PREIT has tentative plans to subdivide its Kmart location and offer smaller retail. It's true, the pass-through anchor store is unusal, and in a successsful mall, PREIT's plan would make sense both financially and architecturally. But with a third floor all but vacant, what retailers will fill these smaller spaces?

Despite the Gallery's reputation, change may be coming to Market East. One of Center City's most successful changes is just around the corner. Midtown Village was a cohesive plan that transformed a forelorn stretch of Center City's Gayborhood overnight, and it's quickly spilling over to Chestnut Street. Some have even compared it to Passyunk Square and the Piazza.

NREA has joined a local developer, and owns the primary stake in Girard Square, the block bound by 11th and 12th, and Market and Chestnut, the block that makes the Gallery at Market East look like a beacon of retail success. NREA recently released a pair of renderings of a redesigned Girard Square that doesn't just redefine Market East, it redefines this part of Center City.


Bringing Chestnut Street's failed pedestrian promenade to the middle of a block where it belongs, NREA combines the success of the Piazza and numerous University City developments, and drops it two blocks from City Hall.

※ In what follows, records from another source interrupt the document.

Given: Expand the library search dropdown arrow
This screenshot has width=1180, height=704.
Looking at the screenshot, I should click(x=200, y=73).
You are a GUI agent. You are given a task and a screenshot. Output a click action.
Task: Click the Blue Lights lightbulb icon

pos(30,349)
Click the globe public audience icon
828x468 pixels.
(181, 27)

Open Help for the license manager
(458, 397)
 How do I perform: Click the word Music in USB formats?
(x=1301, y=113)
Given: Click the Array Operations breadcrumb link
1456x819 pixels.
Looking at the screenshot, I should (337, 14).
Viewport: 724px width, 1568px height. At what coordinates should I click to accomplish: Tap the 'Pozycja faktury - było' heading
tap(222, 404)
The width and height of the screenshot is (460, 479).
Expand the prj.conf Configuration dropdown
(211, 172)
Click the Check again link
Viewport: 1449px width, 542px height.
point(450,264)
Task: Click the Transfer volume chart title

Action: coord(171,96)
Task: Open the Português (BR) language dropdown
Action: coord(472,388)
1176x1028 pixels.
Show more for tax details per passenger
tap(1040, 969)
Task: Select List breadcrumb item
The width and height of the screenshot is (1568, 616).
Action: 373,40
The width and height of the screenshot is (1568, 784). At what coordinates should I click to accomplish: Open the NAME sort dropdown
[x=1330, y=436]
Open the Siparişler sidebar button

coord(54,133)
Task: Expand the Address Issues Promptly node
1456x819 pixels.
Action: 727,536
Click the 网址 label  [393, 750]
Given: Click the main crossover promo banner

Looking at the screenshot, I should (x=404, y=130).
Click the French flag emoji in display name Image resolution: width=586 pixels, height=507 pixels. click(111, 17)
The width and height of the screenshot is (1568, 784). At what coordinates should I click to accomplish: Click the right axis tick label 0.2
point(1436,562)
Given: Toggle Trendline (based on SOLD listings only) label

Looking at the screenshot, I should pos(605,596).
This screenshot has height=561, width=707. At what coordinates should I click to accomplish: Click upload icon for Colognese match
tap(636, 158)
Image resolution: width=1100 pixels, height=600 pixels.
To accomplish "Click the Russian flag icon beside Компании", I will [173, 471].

The key to Girard Squares success lies in NREA's proposed residential towers. Despite its proximity to Midtown Village, Center City has proven itself fickle. Without in-house residents for the development's retail and entertainment venues, a Girard Square pedestrian promenade could be a bigger disaster than the Gallery.

Still, the rendering provides some excitingly hopeful eyecandy. Midtown Village is growing with urban newbies, the kind of 30 somethings that grace the cast of Happy Endings and The New Girl, the kind that spend happy hour at Frankford Hall and Bru. They flocked to the city for the Piazza and Passyunk Square. It only makes sense to offer them a place to imbibe amongst Center City's skyscrapers, with a convenient elevator ride home.

Thursday, October 24, 2013

NREA's Market East

A new rendering for the Girard Trust block - the 1100 block of Market East - has been released by NREA Development Services.

Likely a massing study, it's similar to prior proposals for the block with the addition of two towers.


Although NREA appears to have left the handsome Girard Building as well as an older building on 11th Street untouched, the Market Street façade isn't that much more interesting than the truncated Snellenberg's Department store that stands on the site today.

That's not to say it can't be. The proposal is rough. With a little imagination, this looks a lot like the proposed Essex Crossing in Manhattan's Lower East Side.

Manhattan's Proposed Essex Crossing
The Girard Block includes the midcentury retail and parking complex on Chestnut Street. The corner of 11th and Chestnut was recently renovated and it's unclear if that property is included in this proposal, if it's intended to be part of a phased development schedule, or if it will remain untouched.